Most people taking shelter in Rafah spend their days trying to secure basic needs: finding clean water for drinking and bathing, getting enough food and calming their children when Israeli strikes hit nearby.

“Everything is difficult here,” said Hadeel Abu Sharek, 24, who is staying with her 3-year-old daughter and other relatives in a shuttered restaurant in Rafah. “Our dreams have been smashed. Our life has become a nightmare.”

Her family usually only manages to find enough food for one meal per day, she said, and while they boil water before drinking it, many of them have been sick, including her daughter. They have no easy place to obtain medicine.

“The bombing is terrifying, especially for the children,” she said, adding that everyone clustered in a corner when they heard Israeli strikes, fearing the roof would fall on them.

The restaurant was their second stop since leaving their homes in northern Gaza during the start of the war. They now have to move again, she said. The restaurant is kicking them out, but gave them some metal bars and waterproof cloth to build a makeshift tent.

Shelter is so scarce that rents have skyrocketed, schools have become de facto refugee camps and many families sleep in tents or string up plastic sheeting to protect themselves from the rain and cold.

Not long after the invasion began, Ismail al-Afify, a tailor from northern Gaza, set up camp with his family under a concrete stairwell in a school. The building has since filled with many other refugees, with four families sometimes sharing a single classroom.

To meet their needs, Mr. al-Afify’s sons keep an eye out for aid and water trucks so they can rush over and try to get supplies or fill their buckets with water. When they have flour, his daughter-in-law bakes flatbread with other women in a makeshift clay oven in the street.

He often goes to bed hungry, said Mr. al-Afify, 62.

Shortages of fuel and other supplies have nearly crippled the local medical facilities.

In an interview, Marwan al-Hams, the director of Abu Yousef al-Najjar Hospital, Rafah’s largest, listed the services it could no longer provide: intensive care, complex surgeries, CT scans or M.R.I.s and cancer treatments. The doctors lack painkillers and medicines for diabetes and high blood pressure. Their ability to provide dialysis is so reduced that patients with kidney diseases have died.

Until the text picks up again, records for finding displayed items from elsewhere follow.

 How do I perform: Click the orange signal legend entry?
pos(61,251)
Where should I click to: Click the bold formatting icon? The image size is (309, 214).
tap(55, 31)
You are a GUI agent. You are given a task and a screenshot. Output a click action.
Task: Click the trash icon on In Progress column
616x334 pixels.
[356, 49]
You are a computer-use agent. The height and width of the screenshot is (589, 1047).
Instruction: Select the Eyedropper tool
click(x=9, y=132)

The hospital itself is crowded, with displaced families sheltering on the grounds and in the hallways. There are only 63 beds for about 300 patients, he said.

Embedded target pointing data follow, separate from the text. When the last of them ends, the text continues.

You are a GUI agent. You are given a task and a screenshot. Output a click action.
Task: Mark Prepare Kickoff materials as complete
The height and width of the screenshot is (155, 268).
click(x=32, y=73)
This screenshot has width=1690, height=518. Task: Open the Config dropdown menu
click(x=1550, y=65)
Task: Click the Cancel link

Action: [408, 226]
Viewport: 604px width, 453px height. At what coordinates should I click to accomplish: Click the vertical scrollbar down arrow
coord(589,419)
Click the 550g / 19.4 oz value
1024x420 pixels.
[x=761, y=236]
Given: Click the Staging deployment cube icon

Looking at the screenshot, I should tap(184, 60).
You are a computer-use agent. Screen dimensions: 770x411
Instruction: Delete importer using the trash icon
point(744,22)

“Most cases are dealt with on the floor,” he said.

In the early months of the war, the Israeli military repeatedly ordered people in Gaza to evacuate toward the south for their own safety. But Israel has often struck in Rafah, too, killing people and damaging buildings. On Wednesday, Israeli forces hit an aid warehouse in Rafah that killed a U.N. worker, according to UNRWA, the largest aid group on the ground in Gaza.

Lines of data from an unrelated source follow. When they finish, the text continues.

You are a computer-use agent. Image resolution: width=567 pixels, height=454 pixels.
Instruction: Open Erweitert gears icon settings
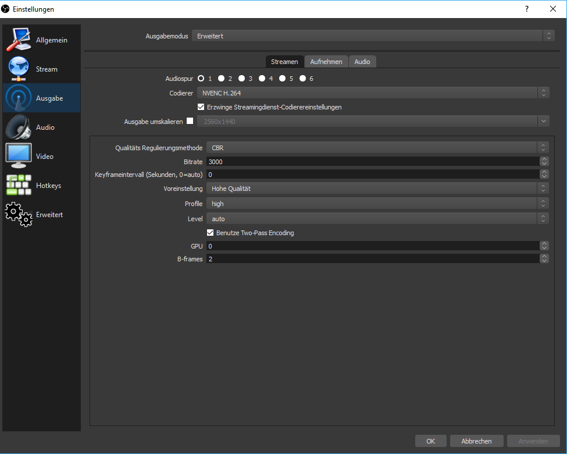tap(19, 214)
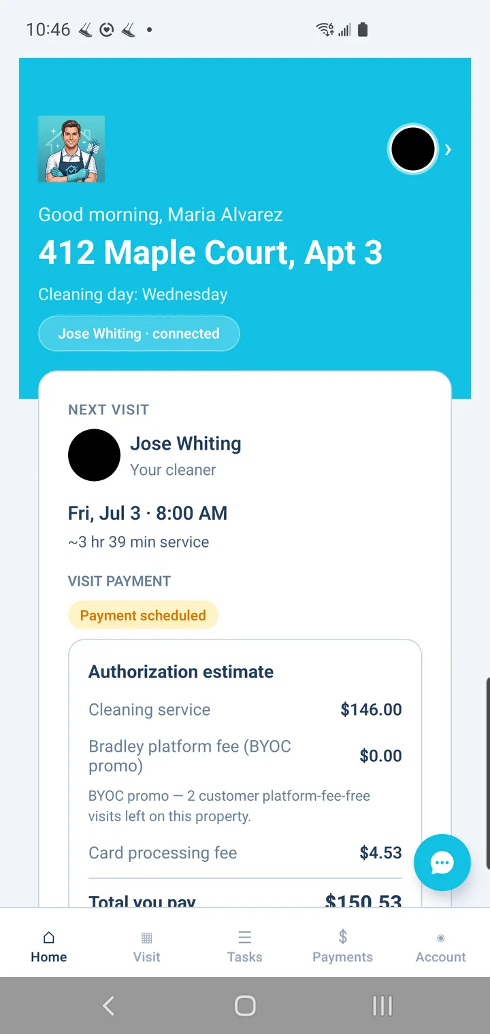
Task: Open the chat support bubble
Action: tap(442, 863)
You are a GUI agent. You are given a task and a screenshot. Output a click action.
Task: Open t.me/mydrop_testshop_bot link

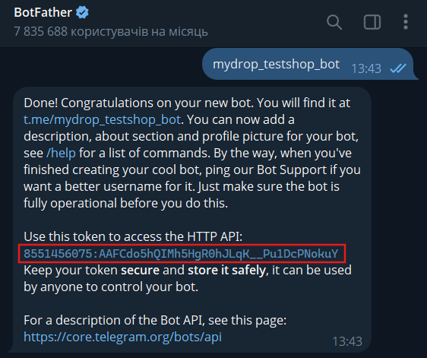[x=102, y=119]
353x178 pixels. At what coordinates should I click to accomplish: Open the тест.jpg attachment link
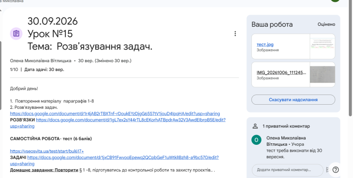click(265, 44)
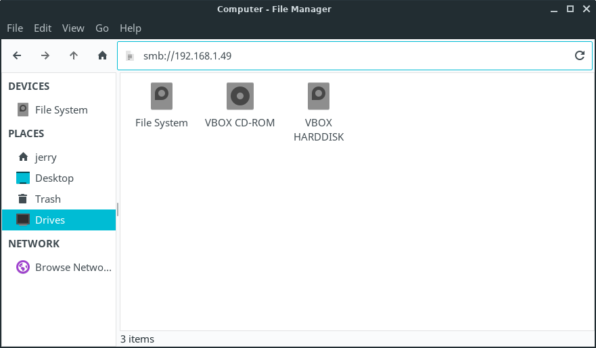Open Trash in the sidebar
Viewport: 596px width, 348px height.
pos(48,199)
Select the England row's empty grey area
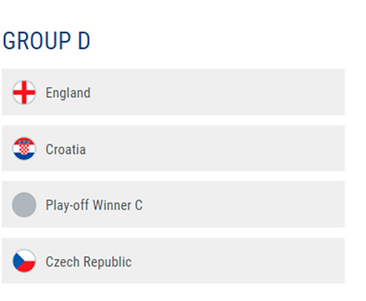Screen dimensions: 366x301 217,92
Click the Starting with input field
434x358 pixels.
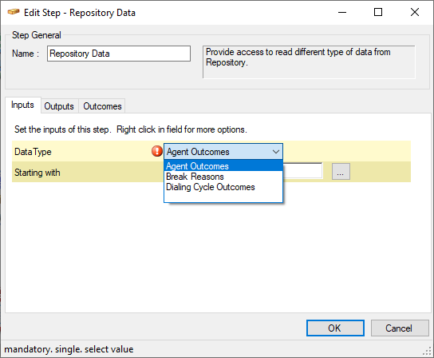[x=302, y=171]
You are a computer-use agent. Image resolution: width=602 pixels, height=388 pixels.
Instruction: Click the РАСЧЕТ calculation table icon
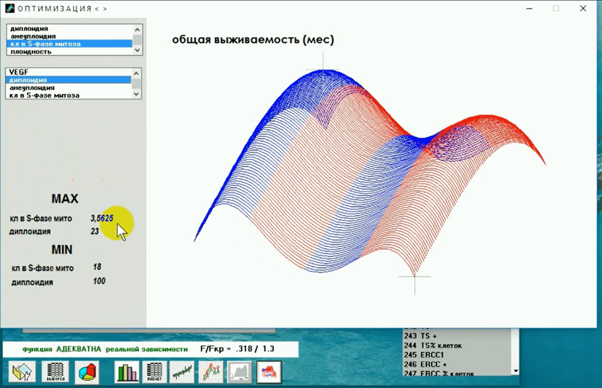pos(155,372)
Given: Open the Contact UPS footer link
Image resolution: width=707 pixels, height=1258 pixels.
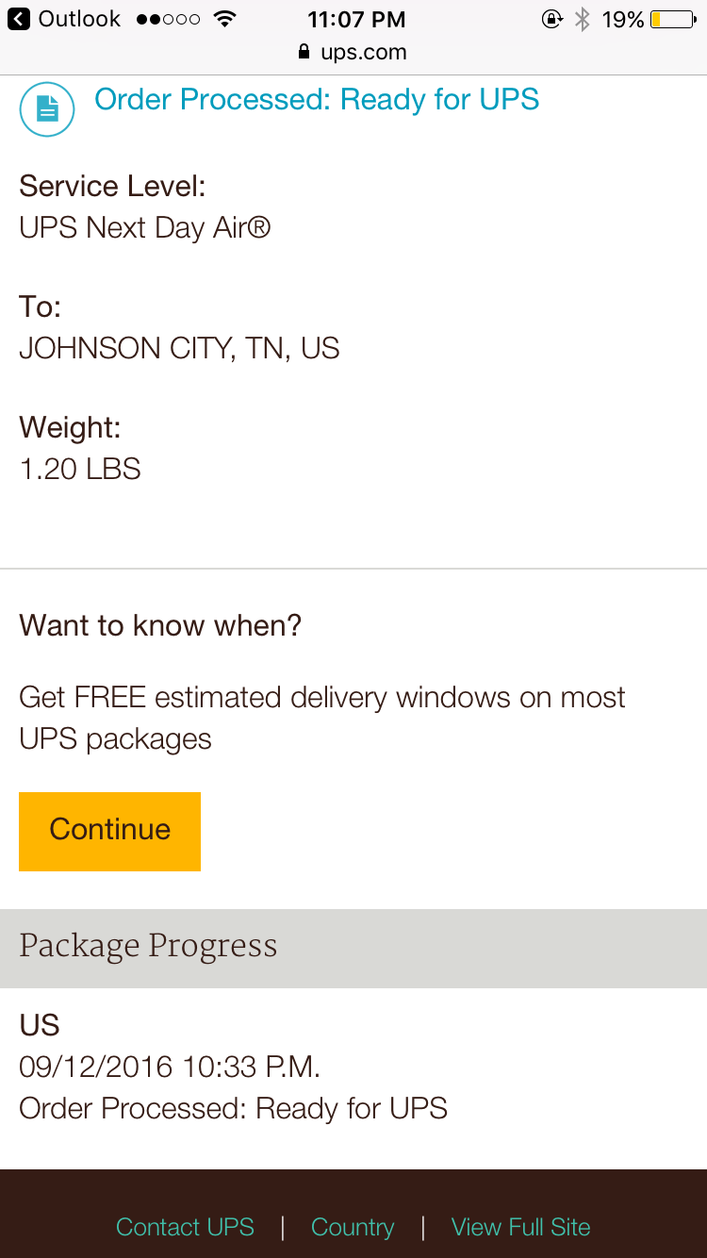Looking at the screenshot, I should click(185, 1227).
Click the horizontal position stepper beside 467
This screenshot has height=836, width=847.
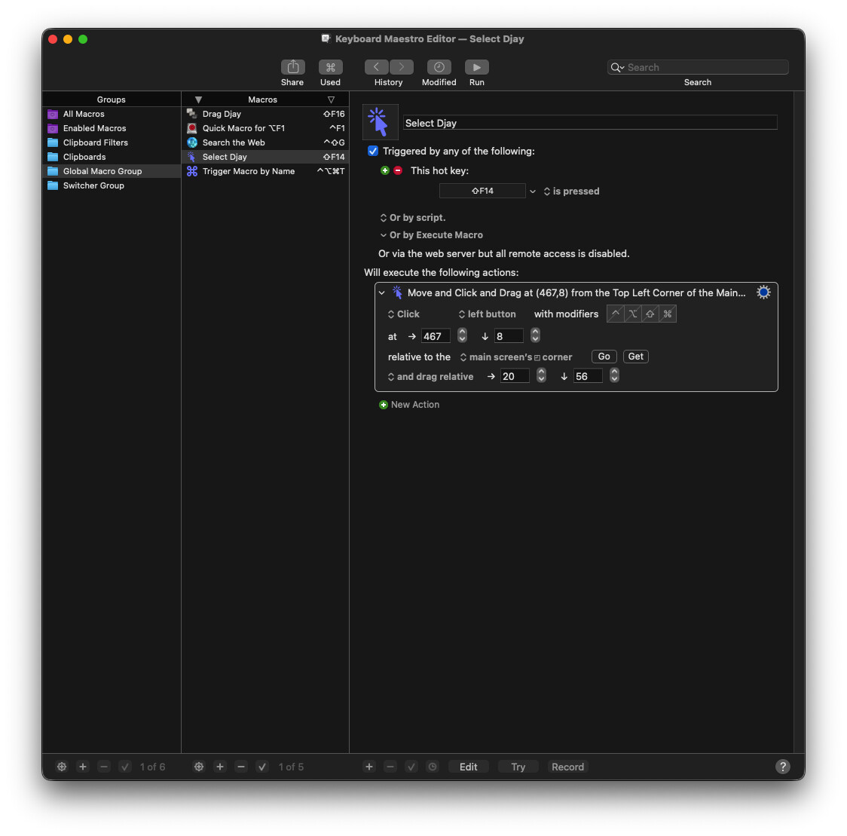point(462,336)
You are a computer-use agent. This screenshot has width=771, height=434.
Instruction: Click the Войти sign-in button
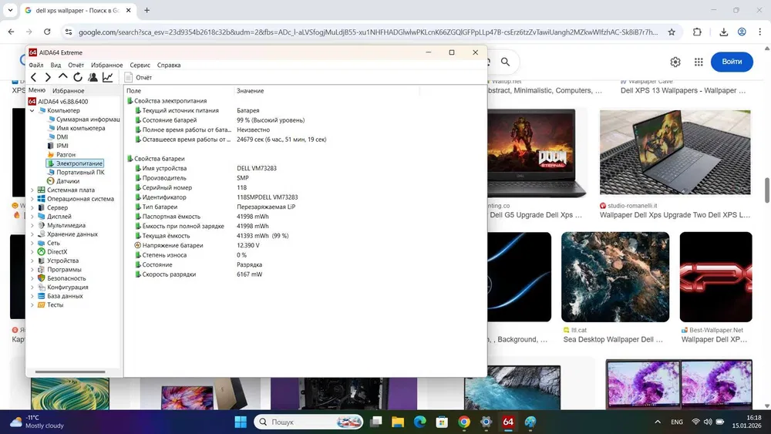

Aid groups and United Nations officials have warned that a Rafah invasion would be catastrophic for civilians in Gaza, and President Biden called such a move a “red line,” though he added that helping Israel defend itself remained “critical.” Prime Minister Benjamin Netanyahu of Israel responded with his own red line: “That Oct. 7 doesn’t happen again,” he said, referring to the Hamas-led attack on Israel that started the war. Israeli officials say about 1,200 people were killed and some 240 taken to Gaza as captives.

Vowing to destroy Hamas, Israel launched a bombing campaign and invasion that the Gaza health authorities say has killed more than 31,000 people, a toll that does not differentiate between civilians and combatants.

In mid-February, an Israeli strike hit the al-Hoda Mosque in Rafah, collapsing its roof and heavily damaging the building, according to the Palestinian news media and Aaed Abu Hasanein, the facility’s prayer leader. It was unclear why the building was struck. Israel has accused Hamas of using civilian buildings like schools and mosques for terrorist activities, a charge Hamas denies.

The strike rendered most of the building unusable, Mr. Abu Hasanein said.

“As you see, there is nothing left,” he said. “Everything is gone.”

But people still pray in the mosque, he added. About 150 people can fit in the hallway where visitors once left their shoes, the least damaged part of the building.

“This is the safest, unburned place,” Mr. Abu Hasanein said.